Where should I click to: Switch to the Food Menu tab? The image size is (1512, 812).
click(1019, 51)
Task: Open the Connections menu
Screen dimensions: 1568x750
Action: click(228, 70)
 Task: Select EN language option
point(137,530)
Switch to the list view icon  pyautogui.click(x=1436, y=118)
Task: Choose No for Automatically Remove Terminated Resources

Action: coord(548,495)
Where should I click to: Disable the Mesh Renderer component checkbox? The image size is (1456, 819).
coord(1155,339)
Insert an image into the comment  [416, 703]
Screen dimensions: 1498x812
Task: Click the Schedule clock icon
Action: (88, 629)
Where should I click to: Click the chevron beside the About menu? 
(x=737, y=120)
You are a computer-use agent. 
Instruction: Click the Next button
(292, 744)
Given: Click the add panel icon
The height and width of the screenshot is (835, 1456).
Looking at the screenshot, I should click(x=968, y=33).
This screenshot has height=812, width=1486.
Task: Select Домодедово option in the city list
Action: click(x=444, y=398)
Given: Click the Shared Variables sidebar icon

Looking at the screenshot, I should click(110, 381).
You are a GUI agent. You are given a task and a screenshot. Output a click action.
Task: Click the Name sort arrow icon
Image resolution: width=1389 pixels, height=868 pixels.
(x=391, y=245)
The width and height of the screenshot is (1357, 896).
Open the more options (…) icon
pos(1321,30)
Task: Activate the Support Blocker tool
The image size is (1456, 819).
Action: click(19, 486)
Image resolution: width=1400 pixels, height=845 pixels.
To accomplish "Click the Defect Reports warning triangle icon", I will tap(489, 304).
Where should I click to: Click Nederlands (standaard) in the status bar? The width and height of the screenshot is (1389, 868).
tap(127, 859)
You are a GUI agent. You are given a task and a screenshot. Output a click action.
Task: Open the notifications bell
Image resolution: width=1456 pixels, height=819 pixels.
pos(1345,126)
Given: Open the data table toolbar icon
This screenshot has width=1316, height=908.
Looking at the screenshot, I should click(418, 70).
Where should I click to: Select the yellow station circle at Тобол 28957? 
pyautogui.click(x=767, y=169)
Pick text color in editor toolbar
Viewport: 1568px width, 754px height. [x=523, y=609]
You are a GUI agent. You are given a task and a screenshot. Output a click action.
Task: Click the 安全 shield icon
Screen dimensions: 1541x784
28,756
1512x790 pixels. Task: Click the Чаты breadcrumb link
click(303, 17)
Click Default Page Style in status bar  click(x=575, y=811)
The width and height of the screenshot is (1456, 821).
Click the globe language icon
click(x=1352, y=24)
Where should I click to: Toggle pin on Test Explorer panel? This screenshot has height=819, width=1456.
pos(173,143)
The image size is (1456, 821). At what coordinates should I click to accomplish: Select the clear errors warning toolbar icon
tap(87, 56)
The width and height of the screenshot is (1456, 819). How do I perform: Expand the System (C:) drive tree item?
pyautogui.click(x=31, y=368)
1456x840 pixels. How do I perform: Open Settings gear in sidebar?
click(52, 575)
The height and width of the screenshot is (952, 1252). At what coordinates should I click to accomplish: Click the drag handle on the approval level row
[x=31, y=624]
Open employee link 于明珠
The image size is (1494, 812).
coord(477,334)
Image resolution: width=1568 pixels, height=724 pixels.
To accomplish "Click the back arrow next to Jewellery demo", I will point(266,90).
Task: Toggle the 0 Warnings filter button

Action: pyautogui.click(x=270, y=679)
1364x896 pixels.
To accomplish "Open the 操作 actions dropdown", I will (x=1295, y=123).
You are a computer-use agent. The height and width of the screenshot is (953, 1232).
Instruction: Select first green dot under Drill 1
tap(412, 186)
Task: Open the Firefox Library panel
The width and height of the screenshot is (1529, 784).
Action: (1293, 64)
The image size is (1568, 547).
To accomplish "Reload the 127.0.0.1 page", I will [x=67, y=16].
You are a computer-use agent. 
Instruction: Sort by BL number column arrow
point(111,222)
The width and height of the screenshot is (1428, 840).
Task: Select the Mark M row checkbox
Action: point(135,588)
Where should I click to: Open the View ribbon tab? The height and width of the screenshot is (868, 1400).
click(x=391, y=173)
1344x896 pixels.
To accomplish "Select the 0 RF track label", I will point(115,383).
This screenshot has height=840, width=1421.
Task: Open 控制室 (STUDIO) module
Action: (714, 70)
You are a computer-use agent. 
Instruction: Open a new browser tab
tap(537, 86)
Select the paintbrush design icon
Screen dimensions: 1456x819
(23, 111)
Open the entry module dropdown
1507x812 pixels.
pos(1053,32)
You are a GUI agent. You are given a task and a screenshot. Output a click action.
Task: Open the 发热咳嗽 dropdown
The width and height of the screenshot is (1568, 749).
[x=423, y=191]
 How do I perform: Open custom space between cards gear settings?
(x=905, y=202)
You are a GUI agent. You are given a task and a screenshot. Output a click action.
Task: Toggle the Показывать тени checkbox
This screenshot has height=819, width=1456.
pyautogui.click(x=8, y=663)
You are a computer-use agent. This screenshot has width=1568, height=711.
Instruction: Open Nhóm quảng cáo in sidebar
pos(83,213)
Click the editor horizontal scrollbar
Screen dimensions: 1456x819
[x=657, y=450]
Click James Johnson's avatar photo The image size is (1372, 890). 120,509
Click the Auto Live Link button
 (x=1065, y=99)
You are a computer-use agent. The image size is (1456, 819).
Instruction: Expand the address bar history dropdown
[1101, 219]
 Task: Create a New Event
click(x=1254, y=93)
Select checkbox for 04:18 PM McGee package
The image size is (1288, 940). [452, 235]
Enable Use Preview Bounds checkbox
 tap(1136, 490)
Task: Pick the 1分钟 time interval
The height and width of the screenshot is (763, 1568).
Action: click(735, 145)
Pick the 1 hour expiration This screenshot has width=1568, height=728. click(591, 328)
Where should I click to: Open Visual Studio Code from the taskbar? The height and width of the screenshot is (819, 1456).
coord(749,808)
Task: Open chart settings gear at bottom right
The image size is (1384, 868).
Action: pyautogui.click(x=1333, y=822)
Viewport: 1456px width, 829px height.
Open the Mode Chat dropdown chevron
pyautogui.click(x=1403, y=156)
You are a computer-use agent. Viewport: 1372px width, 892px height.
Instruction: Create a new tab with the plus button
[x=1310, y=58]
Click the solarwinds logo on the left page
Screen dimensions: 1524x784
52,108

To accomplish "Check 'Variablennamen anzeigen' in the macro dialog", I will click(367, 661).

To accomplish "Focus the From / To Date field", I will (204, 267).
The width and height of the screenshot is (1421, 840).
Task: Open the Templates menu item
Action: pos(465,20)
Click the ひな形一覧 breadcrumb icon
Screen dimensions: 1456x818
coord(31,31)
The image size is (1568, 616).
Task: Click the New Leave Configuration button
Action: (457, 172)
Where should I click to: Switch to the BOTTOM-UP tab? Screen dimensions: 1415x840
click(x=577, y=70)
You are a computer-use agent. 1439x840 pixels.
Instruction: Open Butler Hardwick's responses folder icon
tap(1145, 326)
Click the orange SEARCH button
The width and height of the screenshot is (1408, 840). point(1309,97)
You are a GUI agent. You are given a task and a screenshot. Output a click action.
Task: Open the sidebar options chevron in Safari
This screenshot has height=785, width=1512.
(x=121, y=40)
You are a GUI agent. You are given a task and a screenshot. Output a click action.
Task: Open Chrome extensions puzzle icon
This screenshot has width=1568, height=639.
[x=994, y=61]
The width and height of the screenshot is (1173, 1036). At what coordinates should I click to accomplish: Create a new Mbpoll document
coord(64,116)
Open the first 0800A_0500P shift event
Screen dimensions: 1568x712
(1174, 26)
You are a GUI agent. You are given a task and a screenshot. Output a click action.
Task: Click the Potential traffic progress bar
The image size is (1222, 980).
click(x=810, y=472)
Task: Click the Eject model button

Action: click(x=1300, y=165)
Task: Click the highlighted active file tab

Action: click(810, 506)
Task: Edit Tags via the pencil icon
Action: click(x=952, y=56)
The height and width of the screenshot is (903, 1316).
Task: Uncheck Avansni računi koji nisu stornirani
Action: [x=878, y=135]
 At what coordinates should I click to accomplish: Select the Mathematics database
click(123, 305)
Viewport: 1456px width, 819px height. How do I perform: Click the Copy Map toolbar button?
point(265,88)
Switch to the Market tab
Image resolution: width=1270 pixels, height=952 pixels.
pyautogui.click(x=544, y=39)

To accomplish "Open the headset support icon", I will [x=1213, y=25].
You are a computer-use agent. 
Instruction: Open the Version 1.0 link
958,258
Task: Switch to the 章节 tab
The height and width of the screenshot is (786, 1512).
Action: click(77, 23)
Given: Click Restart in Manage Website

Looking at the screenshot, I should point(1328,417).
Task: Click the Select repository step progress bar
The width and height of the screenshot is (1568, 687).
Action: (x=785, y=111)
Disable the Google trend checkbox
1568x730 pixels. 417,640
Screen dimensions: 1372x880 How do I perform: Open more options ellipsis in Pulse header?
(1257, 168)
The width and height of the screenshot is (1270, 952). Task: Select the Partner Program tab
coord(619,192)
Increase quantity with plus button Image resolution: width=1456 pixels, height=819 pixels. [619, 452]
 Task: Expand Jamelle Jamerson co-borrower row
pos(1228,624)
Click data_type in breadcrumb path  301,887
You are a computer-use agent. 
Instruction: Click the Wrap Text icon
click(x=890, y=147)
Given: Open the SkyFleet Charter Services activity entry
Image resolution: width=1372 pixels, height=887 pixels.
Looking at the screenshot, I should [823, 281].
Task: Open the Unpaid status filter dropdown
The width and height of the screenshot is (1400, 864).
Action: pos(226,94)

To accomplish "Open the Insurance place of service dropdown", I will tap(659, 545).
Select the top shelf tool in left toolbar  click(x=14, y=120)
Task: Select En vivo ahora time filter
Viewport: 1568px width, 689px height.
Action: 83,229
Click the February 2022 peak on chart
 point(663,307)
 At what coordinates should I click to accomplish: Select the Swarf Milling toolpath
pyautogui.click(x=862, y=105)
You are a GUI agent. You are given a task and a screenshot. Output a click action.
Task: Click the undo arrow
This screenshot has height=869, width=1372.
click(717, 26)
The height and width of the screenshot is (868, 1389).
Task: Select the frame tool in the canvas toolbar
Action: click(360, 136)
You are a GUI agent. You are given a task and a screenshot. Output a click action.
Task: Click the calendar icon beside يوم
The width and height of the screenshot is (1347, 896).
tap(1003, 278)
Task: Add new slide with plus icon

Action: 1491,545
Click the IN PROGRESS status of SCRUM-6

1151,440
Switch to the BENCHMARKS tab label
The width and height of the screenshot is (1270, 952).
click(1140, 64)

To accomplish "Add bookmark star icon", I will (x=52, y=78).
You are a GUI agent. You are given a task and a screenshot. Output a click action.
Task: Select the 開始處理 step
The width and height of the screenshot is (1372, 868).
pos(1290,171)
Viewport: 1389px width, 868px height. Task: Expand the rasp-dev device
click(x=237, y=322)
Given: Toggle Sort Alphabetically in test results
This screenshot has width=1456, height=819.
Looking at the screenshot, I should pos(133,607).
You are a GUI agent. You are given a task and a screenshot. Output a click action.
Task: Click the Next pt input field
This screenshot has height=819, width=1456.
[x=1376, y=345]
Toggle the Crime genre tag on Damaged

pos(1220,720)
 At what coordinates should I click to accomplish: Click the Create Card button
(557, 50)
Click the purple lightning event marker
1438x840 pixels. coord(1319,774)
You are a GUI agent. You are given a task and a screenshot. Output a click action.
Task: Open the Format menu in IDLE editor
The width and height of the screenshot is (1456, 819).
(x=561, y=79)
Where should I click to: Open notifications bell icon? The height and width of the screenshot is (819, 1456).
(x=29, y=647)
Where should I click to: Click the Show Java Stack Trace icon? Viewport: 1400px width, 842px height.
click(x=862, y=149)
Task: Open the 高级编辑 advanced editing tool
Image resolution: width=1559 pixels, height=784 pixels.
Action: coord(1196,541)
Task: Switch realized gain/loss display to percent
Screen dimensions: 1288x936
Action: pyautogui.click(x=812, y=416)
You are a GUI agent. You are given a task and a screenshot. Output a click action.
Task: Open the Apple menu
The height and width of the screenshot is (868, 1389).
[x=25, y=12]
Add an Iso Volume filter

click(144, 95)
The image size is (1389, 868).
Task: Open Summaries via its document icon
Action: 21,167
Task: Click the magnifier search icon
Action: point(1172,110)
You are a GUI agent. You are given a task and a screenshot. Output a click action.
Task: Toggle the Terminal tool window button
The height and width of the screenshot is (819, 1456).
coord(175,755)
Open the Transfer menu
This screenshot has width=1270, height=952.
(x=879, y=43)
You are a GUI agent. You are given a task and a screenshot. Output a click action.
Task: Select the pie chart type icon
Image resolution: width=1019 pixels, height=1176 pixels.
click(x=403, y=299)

→ Task brief
Show me all lines in the records that contain "time".

→ Expected answer
Task: Pick the 1分钟 time interval
Task: Select En vivo ahora time filter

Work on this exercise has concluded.